Study questions:
[1] Decide whether each statement below agrees with the text on vitamin D and sun exposure. For each, answer yes or no and quote the words from the text that decide it. (a) Regular sun exposure causes vitamin D toxicity when large amounts of vitamin D are formed. (b) Krzysztof takes one 400 IU cod liver oil pill every day. (c) James says he has always sought out midday sun.
[2] In the text on vitamin D and sun exposure, list every health advantage named after the word "including."
[3] Carry on the text on vitamin D and sun exposure past its last sentence.

Text block:
==================================================

While vitamin D supplements can be toxic in high doses, no such toxicity occurs with regular sun exposure even when large amounts of vitamin D are formed.

The old idea was that, when you feel a cold coming on grab the vitamin C. Instead, getting more vitamin D from healthy sun exposure could prevent that infection from becoming a cold — not to mention the many other health advantages, including disease prevention, performance benefits for athletes and better brain function.

Be sure to maintain a healthy level of D throughout the year by monitoring your levels and taking measures to obtain adequate safe sun exposure, and proper supplemental therapy if necessary.


  • Hi Ivan says:

    Is cod liver oil more effective than the vitamin d3 supplement pills? The pills are a lot higher in IU but obviously they are synthetic.

    • It depends. You shouldn’t need an exorbitant UI, so cod liver oil should be just fine in most cases.

      • James says:

        Thanks. How much IU do you think someone living in Northern Europe would need if they work indoors 5 days a week and there is only 4/5 months of the year when there is enough sunshine to make any vitamin D ?

        • James:

          It depends on skin tone, although I suspect that most people wouldn’t be able to get near the necessary amount of Vitamin D. You’re better off getting it from food or supplements.

          • James says:

            Thanks, I’m pretty pale. Always avoided mid day sun and used lots of sunscreen, think I might have been deficient for a long time going to make an effort over spring/summer to spend more unprotected time in the sun and continue supplementation.

  • Krzysztof says:

    Thank you again for a great article!
    I live in Ireland, where I think there is not enough sunshine to obtain adequate levels of vitamin D. I take every day one pill of cod liver oil 400iu. Recently the weather in here is very bad and it is almost impossible to see the sun for weeks. I am just thinking to start using sunbed as a sun supplementation. I am just wondering if it is a right direction to go?

==================================================

Study material:
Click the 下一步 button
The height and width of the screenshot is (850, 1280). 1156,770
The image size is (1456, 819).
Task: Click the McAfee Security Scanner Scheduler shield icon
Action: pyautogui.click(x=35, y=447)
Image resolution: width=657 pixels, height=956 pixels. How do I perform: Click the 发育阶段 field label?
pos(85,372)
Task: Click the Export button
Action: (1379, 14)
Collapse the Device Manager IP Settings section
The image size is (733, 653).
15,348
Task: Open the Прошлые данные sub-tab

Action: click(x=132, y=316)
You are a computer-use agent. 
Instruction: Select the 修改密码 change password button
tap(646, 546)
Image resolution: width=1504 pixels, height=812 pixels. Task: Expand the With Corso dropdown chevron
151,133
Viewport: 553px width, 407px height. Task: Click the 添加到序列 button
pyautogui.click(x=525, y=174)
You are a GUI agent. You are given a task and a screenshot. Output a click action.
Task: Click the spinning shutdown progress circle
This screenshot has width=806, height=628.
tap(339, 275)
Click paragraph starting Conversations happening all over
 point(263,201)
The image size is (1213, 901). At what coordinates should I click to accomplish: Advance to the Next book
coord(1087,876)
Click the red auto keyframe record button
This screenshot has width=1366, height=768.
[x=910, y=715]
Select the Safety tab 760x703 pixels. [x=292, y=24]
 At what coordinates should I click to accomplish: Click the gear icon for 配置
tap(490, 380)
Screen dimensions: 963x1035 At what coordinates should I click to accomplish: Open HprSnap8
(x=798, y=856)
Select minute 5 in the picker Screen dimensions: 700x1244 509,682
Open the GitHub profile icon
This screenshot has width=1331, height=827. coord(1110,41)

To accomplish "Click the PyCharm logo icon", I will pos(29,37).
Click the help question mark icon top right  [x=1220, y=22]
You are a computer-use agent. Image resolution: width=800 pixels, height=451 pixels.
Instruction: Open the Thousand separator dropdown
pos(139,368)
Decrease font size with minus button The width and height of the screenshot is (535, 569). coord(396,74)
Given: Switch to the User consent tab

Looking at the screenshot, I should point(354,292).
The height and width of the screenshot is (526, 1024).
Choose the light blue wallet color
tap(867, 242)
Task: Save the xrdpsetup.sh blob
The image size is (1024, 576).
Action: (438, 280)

==================================================

List of answers:
[1]
(a) No: "no such toxicity occurs with regular sun exposure even when large amounts of vitamin D are formed."
(b) Yes: "I take every day one pill of cod liver oil 400iu."
(c) No: "Always avoided mid day sun and used lots of sunscreen"

[2]
disease prevention
performance benefits for athletes
better brain function

[3]
  • I don’t think that I have ever sold Vitamin D to any patient that I’ve seen. I often do find a hyper-vitamin D “osis”. Since Vitamin D pulls calcium from soft tissue and moves it into the blood stream, I run into soft tissue calcium deficiency that can cause all kinds of problems that can be hard to figure out. What most patients need that I see is good, fresh essential fatty acids so that they can get calcium into their soft tissue. I do prescribe iodine supplements for people that have acute respiratory symptoms (from colds, flu, allergies, etc) and tell them to stop taking iodine supplements as soon as the symptoms go away because habitual use of iodine supplements will make them hypo-thyroid. For iodine supplements to work properly, they must be chewed on for more than a minute or held in the mouth for more than a minute if they are liquid.

  • Rick Huntoon says:


    Thanks for the information. Any thoughts about helping your readers appreciate vitamin F and the mechanism of helping to replenish the calcium levels in the tissues after high levels of vitamin D from sun exposure cause the depletion of tissue calcium leading to sunburn? Letting them know they can get it from butter (as butter is better) and leafy green vegetables (natures hint at the need when they increase as the amount of sun increases) would continue to increase their level of understanding.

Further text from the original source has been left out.